Il termine interessante nell’articolo del Monde è “dibattito”, parola che da qualche anno era scomparsa dagli scritti sull’argomento.

Il dibattito – si diceva – è finito, ormai è chiaro che l’uomo è responsabile dell’innalzamento delle temperature sul nostro pianeta. Ultimamente, almeno fuori dall’Italia, sembra che questa non sia più una certezza: testate storicamente schierate con il catastrofismo spinto, sempre più scienziati e una grossa fetta di opinione pubblica stanno ritrattando la definitività delle loro posizioni. Ammettono cioè che forse il dibattito non è del tutto chiuso. Anche perché nel mondo fa freddo. Qualche esempio: la stagione calda 2008-2009 dell’emisfero sud della Terra ha fatto segnare un record non di poco conto: mai, da quando sono iniziate le misurazioni, era capitato che si sciogliesse così poco ghiaccio. In diversi paesi europei come l’Austria e la Polonia, nevicava a inizio ottobre, negli Stati Uniti si sono toccate temperature basse come mai negli ultimi cinquant’anni e in Alberta, Canada, non faceva così freddo dal 1928.
“Che cosa è successo al Global Warming?
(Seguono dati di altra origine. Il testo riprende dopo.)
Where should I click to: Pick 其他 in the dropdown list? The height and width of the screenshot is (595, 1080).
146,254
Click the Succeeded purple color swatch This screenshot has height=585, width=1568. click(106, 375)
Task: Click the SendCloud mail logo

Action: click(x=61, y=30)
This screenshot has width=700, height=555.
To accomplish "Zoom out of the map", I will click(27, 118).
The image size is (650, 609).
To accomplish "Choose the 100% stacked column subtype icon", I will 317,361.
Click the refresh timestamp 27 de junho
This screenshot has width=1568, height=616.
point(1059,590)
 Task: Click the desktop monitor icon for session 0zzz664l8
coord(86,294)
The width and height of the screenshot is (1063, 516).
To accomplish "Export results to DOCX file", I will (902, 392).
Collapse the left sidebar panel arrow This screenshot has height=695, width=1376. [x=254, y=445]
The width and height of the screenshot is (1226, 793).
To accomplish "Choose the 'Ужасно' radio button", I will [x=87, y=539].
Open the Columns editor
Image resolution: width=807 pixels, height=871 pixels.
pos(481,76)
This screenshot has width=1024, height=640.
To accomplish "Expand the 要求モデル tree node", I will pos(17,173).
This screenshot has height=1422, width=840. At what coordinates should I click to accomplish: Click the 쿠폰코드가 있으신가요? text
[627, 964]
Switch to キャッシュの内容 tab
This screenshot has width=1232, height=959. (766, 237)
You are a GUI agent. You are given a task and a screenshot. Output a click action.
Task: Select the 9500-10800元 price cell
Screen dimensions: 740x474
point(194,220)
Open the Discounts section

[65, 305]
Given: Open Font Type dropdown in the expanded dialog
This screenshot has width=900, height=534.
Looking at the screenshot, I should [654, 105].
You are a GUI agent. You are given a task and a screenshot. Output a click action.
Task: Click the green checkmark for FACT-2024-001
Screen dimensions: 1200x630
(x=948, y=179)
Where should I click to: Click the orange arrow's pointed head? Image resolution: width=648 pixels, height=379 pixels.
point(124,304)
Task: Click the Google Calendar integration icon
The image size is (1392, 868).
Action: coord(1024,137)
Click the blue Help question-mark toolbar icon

Così le basse temperature stanno iniziando a scuotere la teoria del riscaldamento globale”, titolava il Daily Mail qualche giorno fa facendo eco al “Che è successo al global warming?” della Bbc della settimana prima. “Questo titolo potrebbe sorprendervi – scriveva l’articolista inglese – così come sapere che l’anno più caldo registrato globalmente non è né il 2007 né il 2008, ma il 1998. Eppure è vero. Negli ultimi undici anni le temperature non sono aumentate”.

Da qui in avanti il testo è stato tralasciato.